▸ Passage du texte:
Livre : Quatrevingt-treize
Debout la France ! Debout la France ! Voilà qui est bien dit, mais quelle est cette France que l'on exhorte à se lever ? La France multiséculaire avec pour colonne vertébrale sa longue lignée des rois de France ou la France du peuple libre, modèle originel de la démocratie, imité par les peuples du monde entier. Cette question se pose à nous autres citoyens français. La Révolution Française reste une plaie mal fermée dans notre mémoire collective et Victor Hugo n'est pas en reste. Que penser de la Révolution, et que penser de cette année cruelle 1793.
Qu'est-ce donc que cette curiosité que la Révolution Française ? Evénement unique dans l'histoire du monde, « le plus puissant pas du genre humain depuis l'avènement du Christ » .

▸ Bloc de données:
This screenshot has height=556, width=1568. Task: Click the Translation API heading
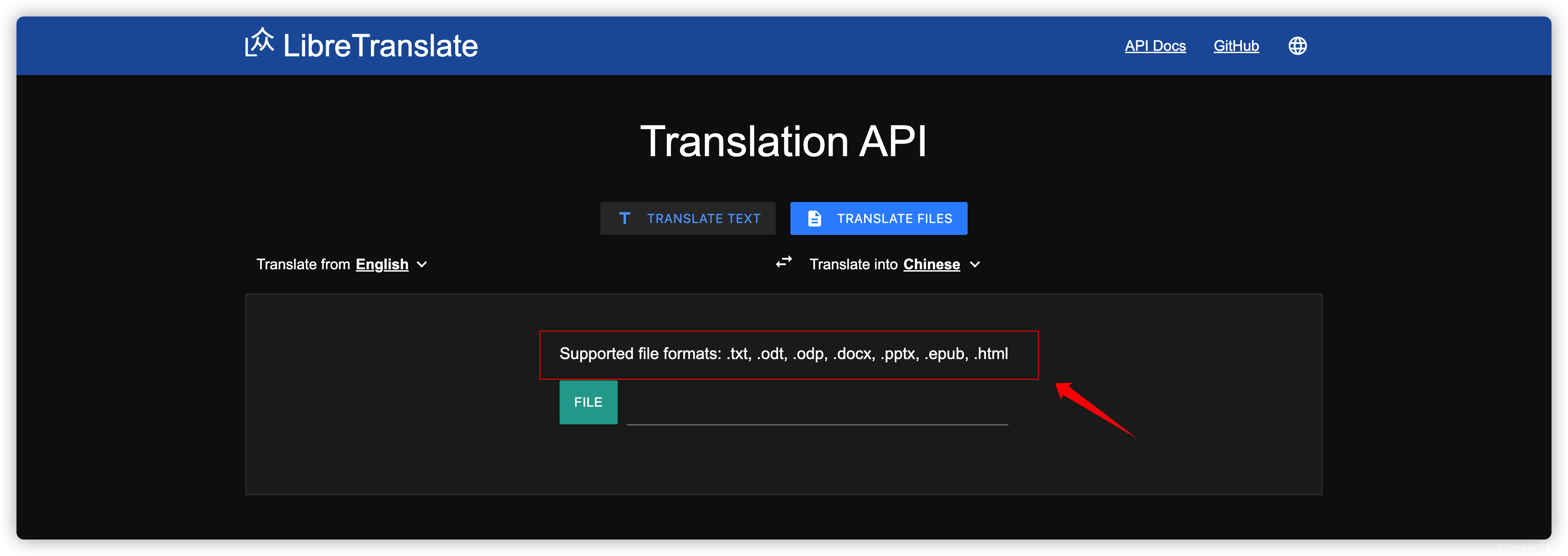(x=784, y=141)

▸ Consignes de la tâche:
Recopiez à l'identique le passage du texte sur Quatrevingt-treize, de « Livre : Quatrevingt-treize » à « année cruelle 1793. ».

▸ Réponse à la tâche:
Livre : Quatrevingt-treize
Debout la France ! Debout la France ! Voilà qui est bien dit, mais quelle est cette France que l'on exhorte à se lever ? La France multiséculaire avec pour colonne vertébrale sa longue lignée des rois de France ou la France du peuple libre, modèle originel de la démocratie, imité par les peuples du monde entier. Cette question se pose à nous autres citoyens français. La Révolution Française reste une plaie mal fermée dans notre mémoire collective et Victor Hugo n'est pas en reste. Que penser de la Révolution, et que penser de cette année cruelle 1793.